Under a light flurry of snowflakes, Ranger Robert McPherson is making the rounds around a cold, empty Camp Wakpominee.
The camp in Fort Ann features rustic cabins and lean-tos, outdoor plumbing solutions, a ropes course, and two shooting ranges.
The 45-acre manmade Sly Pond is the beating heart of the camp in the summer. This time of year, it’s covered in about 8 inches of ice.
McPherson, who began working at the camp as a teenager in the early 2000s, now lives here year-round.
While the camp has remained open for nearly a century, McPherson recognizes the disruptions caused by COVID-19. Resident camp, where scouts stay for a week with their troops to sail, swim, craft and shoot, was cancelled for a handful of summers.
“Camp Wakpominee has been open in a continuous operation since 1930. We did have some program changes during the challenges of COVID and the national issues, but we still have been offering year-round camping and program opportunities for scouting America youth and other youth organizations in the Northeast,” said McPherson.
The camp, which is owned by Scouting America’s Twin Rivers Council, has a dedicated group of former staff members and volunteers. This past summer, for first time since the 2020 lockdowns, the camp was full, if only for a week.
“It's phenomenal. It was euphoric this summer seeing the camp full, seeing all of the program areas full. We have some drone footage of various activities going on, piles of pictures of activity on the pond. All the program areas full, scout skills being taught, crafts being taught, nature and environmental conservation things being taught. The ATVs running with scouts on them. It was just phenomenal, the energy was just incredible,” said McPherson.

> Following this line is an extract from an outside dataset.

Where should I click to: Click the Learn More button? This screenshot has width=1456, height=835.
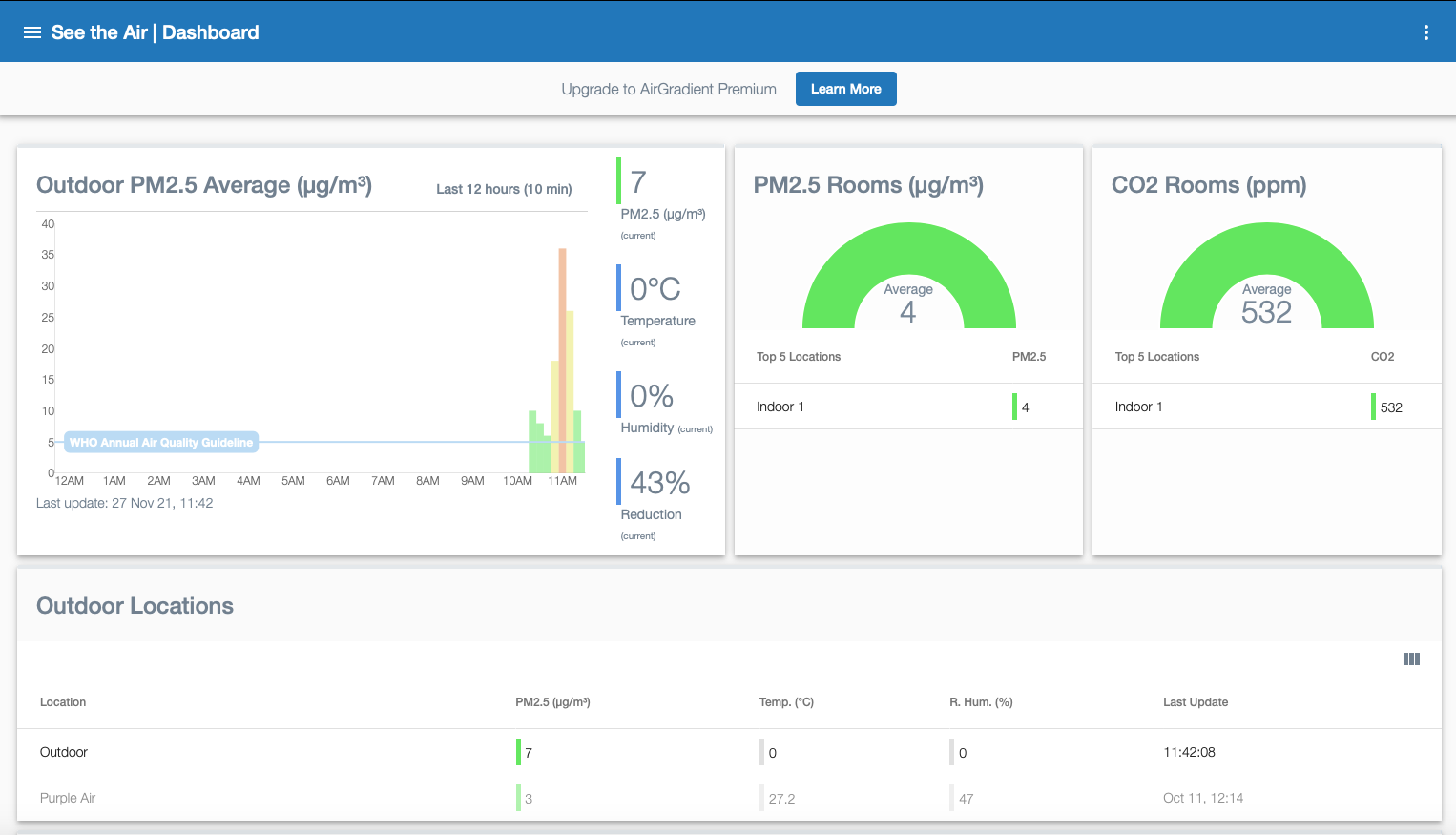click(x=845, y=89)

It wasn’t just COVID-19 that brought summer camp to a halt. In 2021, Twin Rivers Council paid more than $2.5 million into a national trust to compensate survivors of sexual abuse.
Twin Rivers Council had considered selling Wakpominee. It previously sold its Cub Scout camp, Camp Boyhaven, in Milton for $1 million in 2018 amid declining enrollment. Twin Rivers still operates summer camp programs at its Rotary Scout Reservation in Poestenkill.
To make things worse, says McPherson, was a rumor that Wakpominee had already been sold.
“And some local news outlets ran the headline of Boy Scout camp on Sly Pond Road sells. Down in the article, they clarified which one it was, but people didn't get past the headline. Automatically believed it was us, because we had been the only Boy Scout camp on Sly Pond Road since 1995,” said McPherson.
The headline that McPherson refers to relates to the former Crossett Lake Scout Reservation, which closed in 1994, and was sold in 2023.
Prior to the pandemic, Twin Rivers Council had around 7,000 members. That number now floats around 4,000. But McPherson says that figure is gradually growing.
Following national trends, Twin Rivers Council’s scouting organizations are now coed. It began allowing girls in Cub Scouts in 2018. Girls were able to join Scouts BSA in 2019.
Recently, scouts, both male and female, gathered in Saratoga Springs for an Order of the Arrow winter banquet. Think of the Order of the Arrow as scout’s honor society.”
Ingrid Ragone is youth leader for the Twin Rivers Council’s Order of the Arrow Kittan Lodge.
She says there’s a lot of upside to Scouts BSA going co-ed.
“I think it has made the scouts and the scouting program a much more conscious and aware program of what can happen within scouting and all the different areas and boundaries. They’ve really revolutionized their youth-protection programs, all their safety barriers and everything just to make sure it’s not only a program for everyone, but it’s a safe program for everyone. As a female in scouting, it has definitely changed my life being able to participate in this program and I think the same can be said not only for females in scouts but people with sisters who maybe joined because of that,” said Ragone.
Greg Voyze is the CEO of the Twin River Council. He’s hopeful the uptick in enrollment will continue.
“We don’t see that stopping. We’re going back to communities that got shuttered during COVID. They lost their troop, they lost their program. And now, we’re going back and saying, ‘hey what can we do to help make sure our young people in your community are being served. And Twin Rivers Council serves 15 counties in upstate New York. We’ve got a vast geography, towns in-between that need to get served by scouting so it’s great to see so many communities welcome us back,” said Voyze.
And at Camp Wakpominee, Ranger McPherson is already getting ready for next summer.
“We've been very forctunate with my predecessors, volunteers, donors with being able to keep up on a lot of this stuff, but there's always more to be done to get ahead of the curve. We're also at a position right now where it's keeping the wheels on and keeping the roofs from leaking,“ said McPherson.
Twin Rivers Council's annual ice fishing tournament is set to be held Feb.14 on Sly Pond.